= Task directions =
Copy out the entries from the line containing "This screenshot has width=1292, height=1228." down to the line containing "point(160,342)", changing "How do I perform" to "How can I carry out" wherever it occurs and leaving everything else the same.
BEGIN
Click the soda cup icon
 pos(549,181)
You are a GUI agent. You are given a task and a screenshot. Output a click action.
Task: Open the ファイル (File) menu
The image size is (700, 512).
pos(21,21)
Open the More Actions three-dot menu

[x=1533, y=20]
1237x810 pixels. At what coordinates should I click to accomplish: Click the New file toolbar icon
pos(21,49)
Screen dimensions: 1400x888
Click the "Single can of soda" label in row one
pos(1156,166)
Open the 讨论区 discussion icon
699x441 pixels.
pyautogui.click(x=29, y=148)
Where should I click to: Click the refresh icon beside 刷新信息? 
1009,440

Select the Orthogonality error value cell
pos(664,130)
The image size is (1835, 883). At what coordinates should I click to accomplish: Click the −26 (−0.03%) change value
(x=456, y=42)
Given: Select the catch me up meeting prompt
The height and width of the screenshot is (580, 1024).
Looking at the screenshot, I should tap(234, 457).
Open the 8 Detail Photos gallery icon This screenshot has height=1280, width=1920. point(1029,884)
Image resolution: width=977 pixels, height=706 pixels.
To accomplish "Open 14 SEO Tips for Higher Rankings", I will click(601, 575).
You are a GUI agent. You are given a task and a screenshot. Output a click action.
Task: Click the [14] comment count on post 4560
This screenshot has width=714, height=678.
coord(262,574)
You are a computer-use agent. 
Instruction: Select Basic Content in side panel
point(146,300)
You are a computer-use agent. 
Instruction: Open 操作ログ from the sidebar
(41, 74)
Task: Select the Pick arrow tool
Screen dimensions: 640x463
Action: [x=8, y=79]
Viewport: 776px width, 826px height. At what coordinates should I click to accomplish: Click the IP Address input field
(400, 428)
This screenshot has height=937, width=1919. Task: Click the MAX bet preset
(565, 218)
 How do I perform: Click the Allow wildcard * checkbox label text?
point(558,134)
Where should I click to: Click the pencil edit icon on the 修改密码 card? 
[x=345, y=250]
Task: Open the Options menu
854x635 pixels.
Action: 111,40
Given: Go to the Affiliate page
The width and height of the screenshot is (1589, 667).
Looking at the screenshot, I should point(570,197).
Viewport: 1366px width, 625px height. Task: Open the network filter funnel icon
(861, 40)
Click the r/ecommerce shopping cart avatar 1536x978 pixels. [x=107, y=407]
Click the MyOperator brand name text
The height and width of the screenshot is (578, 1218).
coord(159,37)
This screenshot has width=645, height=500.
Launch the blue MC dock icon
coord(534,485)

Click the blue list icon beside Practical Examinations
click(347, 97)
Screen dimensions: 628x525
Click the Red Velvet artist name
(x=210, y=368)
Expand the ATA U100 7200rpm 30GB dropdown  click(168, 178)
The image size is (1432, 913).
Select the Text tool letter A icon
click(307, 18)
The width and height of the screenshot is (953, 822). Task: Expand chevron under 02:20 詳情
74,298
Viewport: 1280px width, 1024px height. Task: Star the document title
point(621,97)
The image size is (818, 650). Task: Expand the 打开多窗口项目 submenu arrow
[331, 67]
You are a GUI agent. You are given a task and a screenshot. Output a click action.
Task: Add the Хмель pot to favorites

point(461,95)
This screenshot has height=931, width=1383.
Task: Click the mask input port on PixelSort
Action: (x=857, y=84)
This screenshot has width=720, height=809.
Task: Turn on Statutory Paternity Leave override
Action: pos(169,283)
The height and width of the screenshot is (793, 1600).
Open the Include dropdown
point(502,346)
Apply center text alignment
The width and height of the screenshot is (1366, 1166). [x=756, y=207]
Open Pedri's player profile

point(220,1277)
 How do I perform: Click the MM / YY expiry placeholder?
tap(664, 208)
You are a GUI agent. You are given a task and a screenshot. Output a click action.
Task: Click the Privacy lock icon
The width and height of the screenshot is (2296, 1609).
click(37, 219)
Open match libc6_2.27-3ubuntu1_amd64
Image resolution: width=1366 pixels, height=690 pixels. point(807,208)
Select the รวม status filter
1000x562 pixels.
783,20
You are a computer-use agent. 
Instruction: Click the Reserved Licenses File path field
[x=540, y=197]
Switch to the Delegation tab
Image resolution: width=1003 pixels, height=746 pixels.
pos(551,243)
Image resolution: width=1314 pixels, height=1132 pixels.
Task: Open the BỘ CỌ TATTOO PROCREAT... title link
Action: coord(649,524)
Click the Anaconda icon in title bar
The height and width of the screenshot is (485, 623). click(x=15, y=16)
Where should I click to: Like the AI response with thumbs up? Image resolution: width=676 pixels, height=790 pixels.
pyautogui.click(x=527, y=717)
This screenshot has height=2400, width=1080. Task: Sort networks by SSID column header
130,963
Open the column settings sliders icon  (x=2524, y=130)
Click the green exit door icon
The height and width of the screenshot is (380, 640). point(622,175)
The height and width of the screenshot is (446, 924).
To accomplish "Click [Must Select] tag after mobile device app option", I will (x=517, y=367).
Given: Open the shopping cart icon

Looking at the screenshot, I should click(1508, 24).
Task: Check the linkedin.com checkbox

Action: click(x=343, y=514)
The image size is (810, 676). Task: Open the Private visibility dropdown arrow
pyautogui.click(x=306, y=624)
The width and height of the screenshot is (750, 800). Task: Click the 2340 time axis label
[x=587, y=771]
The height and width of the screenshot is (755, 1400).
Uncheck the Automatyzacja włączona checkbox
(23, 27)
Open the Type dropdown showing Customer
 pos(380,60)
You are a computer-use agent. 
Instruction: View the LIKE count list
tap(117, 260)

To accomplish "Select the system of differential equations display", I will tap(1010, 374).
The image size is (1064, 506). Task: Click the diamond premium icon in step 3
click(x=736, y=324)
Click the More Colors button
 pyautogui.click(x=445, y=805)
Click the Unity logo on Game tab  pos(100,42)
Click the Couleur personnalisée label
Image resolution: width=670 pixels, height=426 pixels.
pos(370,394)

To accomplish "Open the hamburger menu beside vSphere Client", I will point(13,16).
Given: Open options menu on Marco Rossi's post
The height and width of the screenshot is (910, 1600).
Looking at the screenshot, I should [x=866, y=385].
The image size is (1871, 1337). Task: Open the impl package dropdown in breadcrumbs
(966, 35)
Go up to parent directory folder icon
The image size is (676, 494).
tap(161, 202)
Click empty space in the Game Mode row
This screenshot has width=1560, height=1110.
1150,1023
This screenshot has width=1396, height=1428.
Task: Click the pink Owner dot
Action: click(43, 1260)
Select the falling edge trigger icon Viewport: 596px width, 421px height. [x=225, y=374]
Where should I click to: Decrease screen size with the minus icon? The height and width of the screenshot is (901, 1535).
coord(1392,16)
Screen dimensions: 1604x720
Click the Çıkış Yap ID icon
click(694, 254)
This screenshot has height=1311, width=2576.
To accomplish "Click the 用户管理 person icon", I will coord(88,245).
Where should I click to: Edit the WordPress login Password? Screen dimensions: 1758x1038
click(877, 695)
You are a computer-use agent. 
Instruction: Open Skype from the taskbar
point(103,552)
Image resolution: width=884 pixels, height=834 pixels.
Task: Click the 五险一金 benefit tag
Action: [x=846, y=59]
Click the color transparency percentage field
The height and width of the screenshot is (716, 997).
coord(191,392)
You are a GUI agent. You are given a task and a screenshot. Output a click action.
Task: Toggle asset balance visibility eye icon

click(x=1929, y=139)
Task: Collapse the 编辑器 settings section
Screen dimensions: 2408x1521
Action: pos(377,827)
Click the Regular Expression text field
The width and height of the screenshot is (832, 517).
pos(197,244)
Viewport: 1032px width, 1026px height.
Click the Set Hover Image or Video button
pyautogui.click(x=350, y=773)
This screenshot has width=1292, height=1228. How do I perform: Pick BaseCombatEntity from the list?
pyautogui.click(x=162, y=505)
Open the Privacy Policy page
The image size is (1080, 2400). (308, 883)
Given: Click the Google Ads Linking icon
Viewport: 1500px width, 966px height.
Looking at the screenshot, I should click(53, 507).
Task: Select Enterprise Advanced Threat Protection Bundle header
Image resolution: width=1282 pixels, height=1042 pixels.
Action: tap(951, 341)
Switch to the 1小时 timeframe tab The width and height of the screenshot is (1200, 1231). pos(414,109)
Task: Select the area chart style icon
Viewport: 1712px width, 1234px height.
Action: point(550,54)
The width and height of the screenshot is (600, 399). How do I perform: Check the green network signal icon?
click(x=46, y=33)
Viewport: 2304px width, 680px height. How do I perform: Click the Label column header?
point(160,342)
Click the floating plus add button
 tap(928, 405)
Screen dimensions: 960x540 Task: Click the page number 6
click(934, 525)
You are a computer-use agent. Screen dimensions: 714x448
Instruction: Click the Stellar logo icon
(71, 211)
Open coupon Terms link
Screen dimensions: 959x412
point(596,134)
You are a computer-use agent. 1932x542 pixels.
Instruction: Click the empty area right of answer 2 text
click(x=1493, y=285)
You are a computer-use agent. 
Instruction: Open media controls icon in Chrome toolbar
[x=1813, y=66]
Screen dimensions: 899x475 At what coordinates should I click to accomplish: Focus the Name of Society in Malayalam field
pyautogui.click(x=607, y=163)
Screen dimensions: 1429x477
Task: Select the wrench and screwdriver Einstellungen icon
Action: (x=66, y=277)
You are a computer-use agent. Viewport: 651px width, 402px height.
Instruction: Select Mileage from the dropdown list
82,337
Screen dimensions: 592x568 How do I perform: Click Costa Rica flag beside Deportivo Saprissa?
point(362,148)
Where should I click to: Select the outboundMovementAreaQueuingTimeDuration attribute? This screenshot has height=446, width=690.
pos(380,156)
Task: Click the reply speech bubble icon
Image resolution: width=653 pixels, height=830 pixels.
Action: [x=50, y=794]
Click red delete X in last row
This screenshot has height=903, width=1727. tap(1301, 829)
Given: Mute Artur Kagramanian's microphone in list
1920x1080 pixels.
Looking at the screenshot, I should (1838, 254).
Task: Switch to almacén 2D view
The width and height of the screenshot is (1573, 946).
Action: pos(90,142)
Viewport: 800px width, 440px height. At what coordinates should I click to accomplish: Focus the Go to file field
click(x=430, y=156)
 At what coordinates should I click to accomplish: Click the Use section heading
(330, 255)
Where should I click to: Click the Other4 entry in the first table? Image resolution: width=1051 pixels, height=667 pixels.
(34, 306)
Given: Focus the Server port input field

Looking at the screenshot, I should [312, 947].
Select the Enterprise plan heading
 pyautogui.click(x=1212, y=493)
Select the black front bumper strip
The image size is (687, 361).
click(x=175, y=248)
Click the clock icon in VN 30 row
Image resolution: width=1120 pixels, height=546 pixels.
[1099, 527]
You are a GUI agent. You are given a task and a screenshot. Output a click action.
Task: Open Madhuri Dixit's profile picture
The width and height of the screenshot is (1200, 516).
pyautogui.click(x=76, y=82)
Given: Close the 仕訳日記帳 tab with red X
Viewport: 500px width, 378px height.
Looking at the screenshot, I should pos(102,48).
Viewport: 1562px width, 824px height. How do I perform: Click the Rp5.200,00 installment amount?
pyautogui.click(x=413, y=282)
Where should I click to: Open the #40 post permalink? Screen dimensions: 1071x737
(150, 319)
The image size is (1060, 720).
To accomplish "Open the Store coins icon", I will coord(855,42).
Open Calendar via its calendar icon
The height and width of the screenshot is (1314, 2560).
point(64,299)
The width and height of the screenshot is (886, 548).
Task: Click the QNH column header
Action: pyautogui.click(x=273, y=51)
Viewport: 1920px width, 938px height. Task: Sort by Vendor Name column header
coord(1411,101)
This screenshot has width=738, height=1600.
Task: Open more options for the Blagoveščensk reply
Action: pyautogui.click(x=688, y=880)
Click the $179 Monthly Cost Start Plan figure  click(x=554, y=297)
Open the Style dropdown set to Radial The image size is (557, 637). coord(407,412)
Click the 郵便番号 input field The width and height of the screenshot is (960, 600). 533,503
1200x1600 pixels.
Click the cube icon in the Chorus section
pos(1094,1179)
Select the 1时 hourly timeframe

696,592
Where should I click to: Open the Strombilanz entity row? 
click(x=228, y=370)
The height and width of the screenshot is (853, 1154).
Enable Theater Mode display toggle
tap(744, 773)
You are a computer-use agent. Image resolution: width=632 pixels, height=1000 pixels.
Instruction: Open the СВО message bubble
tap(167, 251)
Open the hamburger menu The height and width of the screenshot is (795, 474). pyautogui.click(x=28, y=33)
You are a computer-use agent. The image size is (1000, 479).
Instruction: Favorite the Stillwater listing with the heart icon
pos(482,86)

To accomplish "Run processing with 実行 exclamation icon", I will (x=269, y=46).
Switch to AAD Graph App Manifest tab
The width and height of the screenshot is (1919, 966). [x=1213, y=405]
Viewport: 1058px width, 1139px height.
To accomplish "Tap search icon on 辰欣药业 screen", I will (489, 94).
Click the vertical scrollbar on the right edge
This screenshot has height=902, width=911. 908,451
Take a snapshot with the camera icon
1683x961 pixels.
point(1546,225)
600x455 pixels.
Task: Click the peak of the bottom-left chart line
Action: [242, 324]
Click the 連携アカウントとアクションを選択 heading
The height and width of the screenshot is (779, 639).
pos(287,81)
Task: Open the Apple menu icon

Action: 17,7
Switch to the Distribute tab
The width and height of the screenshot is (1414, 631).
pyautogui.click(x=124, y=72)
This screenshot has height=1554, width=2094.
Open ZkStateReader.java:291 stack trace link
END
= Exercise result =
This screenshot has width=1292, height=1228. How can I carry out: Pick BaseCombatEntity from the list?
pyautogui.click(x=162, y=505)
Open the Privacy Policy page
The image size is (1080, 2400). (308, 883)
Given: Click the Google Ads Linking icon
Viewport: 1500px width, 966px height.
Looking at the screenshot, I should click(53, 507).
Task: Select Enterprise Advanced Threat Protection Bundle header
Image resolution: width=1282 pixels, height=1042 pixels.
Action: tap(951, 341)
Switch to the 1小时 timeframe tab The width and height of the screenshot is (1200, 1231). pos(414,109)
Task: Select the area chart style icon
Viewport: 1712px width, 1234px height.
Action: point(550,54)
The width and height of the screenshot is (600, 399). How can I carry out: Check the green network signal icon?
click(x=46, y=33)
Viewport: 2304px width, 680px height. How can I carry out: Click the Label column header?
point(160,342)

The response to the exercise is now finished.